Bagaimana mungkin guru bisa menjadi teladan kalau bekerjanya tak pernah bisa sepenuh hati. Hidupnya dibiarkan apa adanya.
Ada apa dengan hidup guru, itu tak pernah dijadikan persoalan serius oleh pemerintah kita. Gurunya saja naik sepeda ontel, sedangkan siswanya turun dari sedan BMW, apa kata dunia?
Profesi guru kerap dilecehkan, bahkan diinjak-injak. Wajar rasanya jika sekolah tak pernah disesaki oleh guru yang layak diteladani oleh siswanya.
Mereka yang hadir di depan kelas mungkin tak harus peraih penghargaan "guru teladan". Tetapi, mereka adalah orang pilihan yang paham akan tugas dan tanggung jawabnya yang teramat besar.
Dalam bingkai cerita yang sama, sekolah harus kita amankan dari ancaman perilaku monopoli. Bowles & Gintis (1975) menyebutnya dengan istilah "penjinakan". Artinya, sekolah jadi tempat utama untuk menghasilkan peserta didik yang manut pada sistem yang dibuat di sekolah.
Kesadaran kritis siswa menjadi tumpul karena mereka hanya mempelajari semua yang ada di buku. Generasi text book thinking, produk sekolah macam ini. Parahnya, apa yang mereka pelajari di buku pun kadang tak pernah benar-benar mereka pahami dan lakukan dalam kehidupan sehari-hari.

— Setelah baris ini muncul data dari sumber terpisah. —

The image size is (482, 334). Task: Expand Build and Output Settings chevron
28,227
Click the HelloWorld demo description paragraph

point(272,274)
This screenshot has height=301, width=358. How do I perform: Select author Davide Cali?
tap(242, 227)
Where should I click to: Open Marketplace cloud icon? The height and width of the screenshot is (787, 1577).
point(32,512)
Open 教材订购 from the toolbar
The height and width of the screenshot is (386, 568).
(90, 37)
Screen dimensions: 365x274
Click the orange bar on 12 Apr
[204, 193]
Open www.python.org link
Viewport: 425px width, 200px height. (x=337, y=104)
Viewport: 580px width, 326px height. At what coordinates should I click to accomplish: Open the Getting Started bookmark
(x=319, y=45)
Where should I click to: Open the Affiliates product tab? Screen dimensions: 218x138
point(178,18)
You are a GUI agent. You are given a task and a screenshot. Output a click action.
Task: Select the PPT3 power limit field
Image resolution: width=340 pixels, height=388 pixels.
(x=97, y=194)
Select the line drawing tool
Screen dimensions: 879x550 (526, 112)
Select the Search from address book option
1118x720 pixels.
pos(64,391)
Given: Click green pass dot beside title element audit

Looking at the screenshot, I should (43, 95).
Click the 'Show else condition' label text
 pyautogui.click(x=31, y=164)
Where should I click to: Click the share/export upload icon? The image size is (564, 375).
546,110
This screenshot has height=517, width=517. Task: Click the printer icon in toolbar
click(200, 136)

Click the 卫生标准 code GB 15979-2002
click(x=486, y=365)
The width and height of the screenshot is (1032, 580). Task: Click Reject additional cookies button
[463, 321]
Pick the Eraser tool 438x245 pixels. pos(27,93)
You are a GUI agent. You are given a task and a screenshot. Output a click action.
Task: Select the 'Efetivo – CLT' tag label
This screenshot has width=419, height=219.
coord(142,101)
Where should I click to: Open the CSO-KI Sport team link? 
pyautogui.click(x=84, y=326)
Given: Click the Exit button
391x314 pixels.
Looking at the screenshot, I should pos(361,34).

Sekolah ini dimiliki oleh mereka yang mengklaim dirinya "penguasa sekolah".
Kekuasaan dan uang berlimpah mereka investasikan di sekolah, dengan maksud untuk melanggengkan keinginannya. Apa yang ada di isi kepala penguasa sekolah, itulah visi sekolah yang sesungguhnya. School only for profit.
Andai sekolah menjadi komoditas politik dan ekonomi, bencana terbesar bagi dunia pendidikan kita. Pendidikan semakin kehilangan ruhnya. Sekolah hanya akan menjadi tempat eksklusif, karena hanya dihuni peserta didik dari kalangan kelas sosial tertentu saja. Education for all, basa basi saja. Artinya, sekolah hanya akan menjadi lembaga yang direkayasa untuk melanggengkan kelas sosial tertentu.
Collins (1971) menyebut sekolah sebagai tempat untuk mendapatkan "modal budaya". Karena itu, wajar jika sekolah dalam konteks ini lebih banyak mengajarkan "budaya kelas atas". Semakin tinggi tingkat pendidikan seseorang, semakin banyak modal budaya yang mereka dapatkan untuk dapat diterima budaya kelas sosial yang lebih tinggi.
Di masyarakat modal budaya, kelas menengah atas selalu dihargai lebih tinggi untuk menduduki jenis profesi bergengsi. Realita ini sekaligus menjawab pertanyaan, mengapa banyak orang berlomba-lomba mengejar pendidikan setinggi mungkin.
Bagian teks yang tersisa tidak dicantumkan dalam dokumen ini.